** Start of Material supplied **

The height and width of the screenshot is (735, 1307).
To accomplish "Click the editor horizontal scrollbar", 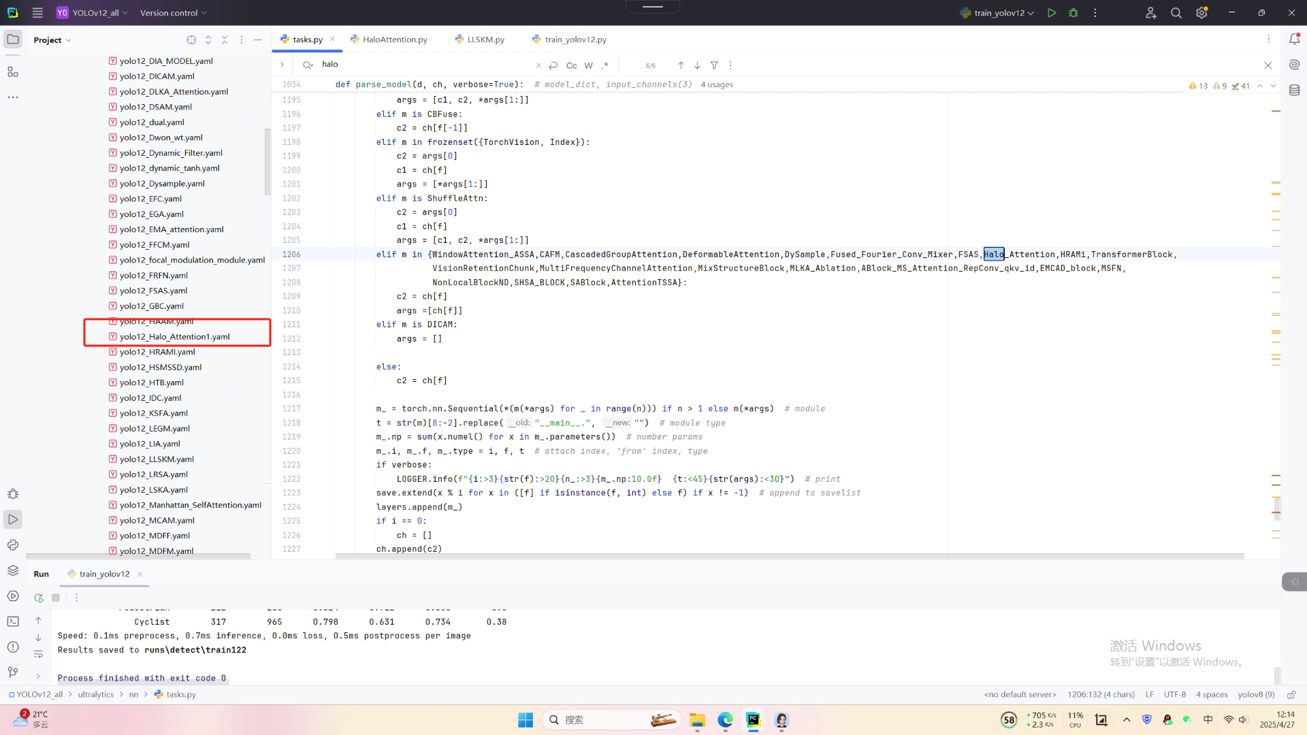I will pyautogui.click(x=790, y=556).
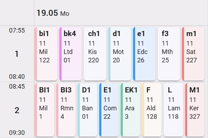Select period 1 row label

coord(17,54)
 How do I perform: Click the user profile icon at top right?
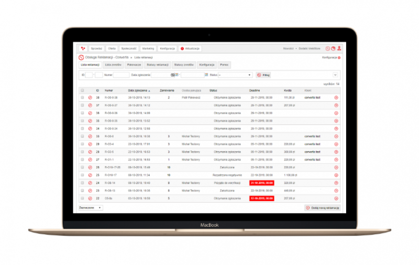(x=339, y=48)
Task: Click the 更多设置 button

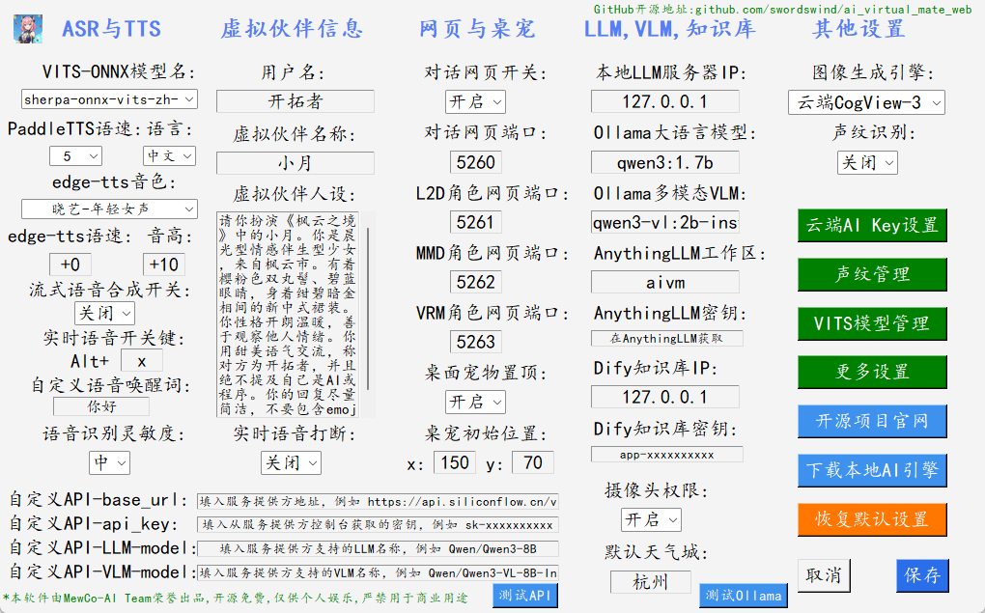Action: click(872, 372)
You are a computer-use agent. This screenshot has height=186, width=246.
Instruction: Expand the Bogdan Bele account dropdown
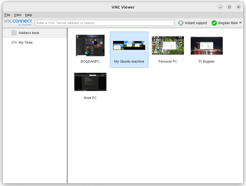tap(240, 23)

** End of Material supplied **

Stated goal –
Rewrite the listing from the line containing "How do I perform: Click" through the end of the listing, replacing "dropdown" with "menu" and keeping everything else the same. Leave the pictures out of your answer.

Response below –
 How do I perform: Click the user profile icon at top right?
(x=339, y=48)
Task: Click the 更多设置 button

Action: click(872, 372)
You are a computer-use agent. This screenshot has height=186, width=246.
Instruction: Expand the Bogdan Bele account menu
tap(240, 23)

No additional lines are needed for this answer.